The watershed algorithm consists of two main steps which are:

-Fusion of the foreground and background markers images. So that the Sobel (segmentation Function) will give high values in these points and low values in the rest.

-Get the labeled matrix of the fusion image by means of applying the segmentation function (Sobel Filter) on that image.

The labeled image is colored to give each area a separate color. Figure 7 illustrates the response of watershed algorithm on an infected lung image.

Figure 7. Watershed Segmentation (A) enhanced image overlaid by Labeled Image (B) Colored Watershed Image.

It can be noticed that the infected lung image result in multi-color watershed image, while if the lung has no tumor, then the watershed result in unicolor. So, a threshold of 1 of image’s regions is taken to determine if the lung is infected or not. figure (8) includes example of algorithm response in non-infected lung image which includes only one region as shown.

Figure 8. Watershed Segmentation of unharmed lung image (A) enhanced image (B) Colored Watershed Image.

2.3. Post Processing

The post processing consists of extraction the tumor region and calculation of tumor size.

2.3.1. Extraction of Tumor

To detect the tumor region, we take the labeled watershed image as input. First, we removed the very small regions which are noise, and can’t be the tumor.

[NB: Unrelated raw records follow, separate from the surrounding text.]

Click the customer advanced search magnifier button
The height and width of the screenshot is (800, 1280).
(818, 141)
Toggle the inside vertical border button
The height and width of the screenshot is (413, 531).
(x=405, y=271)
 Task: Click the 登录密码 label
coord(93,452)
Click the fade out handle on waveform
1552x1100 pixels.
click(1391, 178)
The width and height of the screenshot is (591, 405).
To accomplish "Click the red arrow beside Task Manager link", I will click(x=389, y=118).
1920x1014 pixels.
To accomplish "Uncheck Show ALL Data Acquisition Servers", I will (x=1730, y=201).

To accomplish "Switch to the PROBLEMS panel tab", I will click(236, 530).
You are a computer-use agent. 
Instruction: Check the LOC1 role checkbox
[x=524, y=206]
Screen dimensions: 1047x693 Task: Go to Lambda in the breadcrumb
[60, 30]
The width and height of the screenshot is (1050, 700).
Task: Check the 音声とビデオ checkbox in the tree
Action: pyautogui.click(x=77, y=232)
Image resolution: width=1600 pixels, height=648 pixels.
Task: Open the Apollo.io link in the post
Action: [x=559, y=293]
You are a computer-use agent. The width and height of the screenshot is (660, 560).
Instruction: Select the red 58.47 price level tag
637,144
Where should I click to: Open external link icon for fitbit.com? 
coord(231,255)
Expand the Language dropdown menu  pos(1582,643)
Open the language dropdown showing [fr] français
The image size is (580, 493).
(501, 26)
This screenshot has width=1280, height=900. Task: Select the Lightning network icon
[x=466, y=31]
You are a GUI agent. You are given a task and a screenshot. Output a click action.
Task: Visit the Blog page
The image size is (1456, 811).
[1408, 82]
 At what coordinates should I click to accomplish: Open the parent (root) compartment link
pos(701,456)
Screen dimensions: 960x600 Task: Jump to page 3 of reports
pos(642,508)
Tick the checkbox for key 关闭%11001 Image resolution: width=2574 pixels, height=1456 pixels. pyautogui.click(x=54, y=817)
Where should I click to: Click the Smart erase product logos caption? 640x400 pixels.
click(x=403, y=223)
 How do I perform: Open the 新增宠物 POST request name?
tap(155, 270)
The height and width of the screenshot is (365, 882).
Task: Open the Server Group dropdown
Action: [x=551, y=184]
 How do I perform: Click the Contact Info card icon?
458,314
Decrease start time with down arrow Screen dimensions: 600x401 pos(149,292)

The threshold value for this stage is 400.

Second, the area of each region is calculated, and the area with small region is selected which should be the tumor.

Figure 9 illustrates the extraction of tumor region in a lung image.

Figure 9. Result of tumor extraction of infected lung (A) enhanced image (B) labeled watershed image (C) The tumor region (D) enhanced image overlaid by tumor.

2.3.2. Tumor Area Calculation

The tumor size is calculated by summing the number of white pixel in each region of the tumor region.

The results section will include calculation of some tumor areas.

3. Results and Discussion

The results are done on a database from Tishreen-Hospital (Lattakia-Syria). It consists of 10 patients, with 50 CT scan images. The images are from different depth.

Figure 10 illustrates the segmentation of some database samples.

Figure 10. The segmentation of some database samples (A): filtered image (B) The segmented image.

3.1. Tumor Detection Evaluation

The algorithm spends 0.372 seconds approximately to apply preprocessing and 1.77 seconds for marker watershed algorithm, while it takes 0.49 seconds.

The following table includes the result of detection of lung tumor and elapsed time for each phase.

Table 1. Result of detection of lung tumor and elapsed time.

Enhanced image Detected tumor Pr (s) Sg (s) Dt (s)

0.42 1.69 0.56

0.382 1.96 0.56

0.35 1.55 0.47

0.38 1.82 0.55

0.37 1.98 0.4

0.33 1.63 0.41

Note: Pr: preprocessing, Sg: segmentation, Dt: detection.

3.2. Case of Different Depth Images

The database contains images of the same lung region but with different depth. So, we evaluate the designed algorithm on these different depths.

It shows robustness against these criteria.

Figure 11 includes samples of detection results of different depths.

Figure 11. Detection Evaluation in sense of different depths (A): filtered image (B) Watershed segmentation (C) Detected Tumor.

From above we can conclude that detection algorithm works well in different depths.

Table 2 Detection rate of watershed algorithm by using gabor and laplacian filters.

Patient No. No. Images Right detection (Laplacian) Right detection (Gabor)
1 5 5 5
2 5 5 5
3 9 9 7
4 6 6 4
5 6 6 4
6 6 6 5
7 6 6 6
8 7 7 6
9 5 5 4
10 4 4 4

3.3. Laplacian & Gabor Comparative

The results applied on 59 images from 50 images, the laplacian filter approach were better than gabor in detection and segmentation rates.

Table 2 illustrates the detection rate of watershed algorithm by using gabor and laplacian filters.

The gabor filter gives 86.44% detection rate while the laplacian filter gives 100% detection rate.

3.4. Graphical User Interface

We designed a GUI in Matlab to facilitate dealing with Lung detection and segmentation system. GUI is supplied by functions to define tumor’s area and algorithm’s time. The figure 12 illustrates some examples of designed GUI after testing some samples.









Figure 12. Tumor Detection and segmentation results (A, C, E,G): watershed stage (B,D,F,H): Detection, Segmentation and Area calculation.